Deep learning provided Agents with unprecedented perceptual capabilities (such as computer vision) and a strong foundation for pattern recognition. However, the true paradigm shift began when large language models injected Agents with a “brain” capable of general knowledge and complex reasoning. From then on, Agents were no longer merely “professional actors” following strict scripts; they evolved into “digital partners” capable of understanding vague human intentions, autonomously planning task steps, and utilizing various tools to execute them.
Chain of Thought, Tool Use, ReAct frameworks… these new technologies made the actions of Agents coherent, interpretable, and powerful. However, a deeply ironic challenge also emerged: the large language models that served as the “brains” themselves had a fatal “illusion” problem—they could generate seemingly reasonable but actually fabricated content with high confidence.
Thus, history formed a profound cycle at this moment. Early AI could not see the world due to extreme knowledge scarcity, falling into the illusion of “ignorance”; now, AI Agents face the illusion of “false knowledge” due to the “overgeneralization and fabrication of model knowledge.” The latter is even more dangerous because it hides behind fluent and confident language, making it difficult to detect.
However, when we look back at this technological evolution path from a humanistic perspective, a profound paradox slowly emerges: illusion has always played an ambiguous yet crucial role in the long process of human civilization. It is more elusive than dreams, more absurd than ideals, yet repeatedly becomes a secret fulcrum that propels reality. From Columbus’s geographical obsession with “there must be a continent in the West” to the Wright brothers’ physical fantasy that “humans can also fly,” these once regarded as delusional “illusions” have, with their powerful belief tension, pushed humanity across the frontiers of cognition toward realities that were originally unattainable. Human illusions, therefore, are no longer mere errors but a cognitive leap rooted in intuition, inspiration, and transcendental belief—they may lead to detours but also nurture breakthroughs, igniting the flame of exploration amid uncertainty.
The pursuit of “eliminating illusions” by AI Agents is essentially a quest for an absolute, verifiable rational reality. This is the pinnacle of instrumental rationality, the cornerstone upon which AI, as a powerful tool, can be trusted and entrusted. We demand it to be absolutely honest, never fabricating.
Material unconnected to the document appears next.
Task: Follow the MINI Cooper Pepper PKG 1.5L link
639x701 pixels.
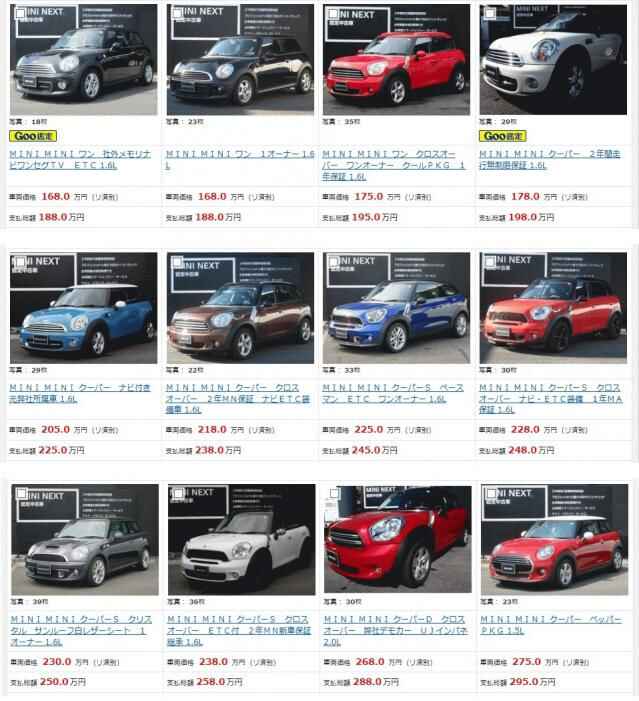Action: pos(551,625)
Thus, we are striving to endow AI with a uniquely human ability—to uphold and pursue truth in a world full of illusions. This process is not only a taming of technology but also resembles a philosophical practice. The evolution of AI Agents, therefore, becomes a dual narrative of struggle: on one hand, it must strive to dispel the fog of its own cognition, becoming a reliable tool that never lies; on the other hand, it may ultimately need to learn to understand and respect the beneficial “illusions” (which we call dreams, ideals, and beliefs) in the hearts of its creators—humans—because they are the source of creativity.
When the last layer of technological “illusion” is dispelled, AI Agents will become our most acute extensions in exploring the real world. And what they reflect is still the eternal journey of humanity, oscillating between “illusion” and “reality,” and continuously ascending through it. The path that began at Dartmouth has its endpoint not only in technological maturity but also in the clarity of the essence of intelligence.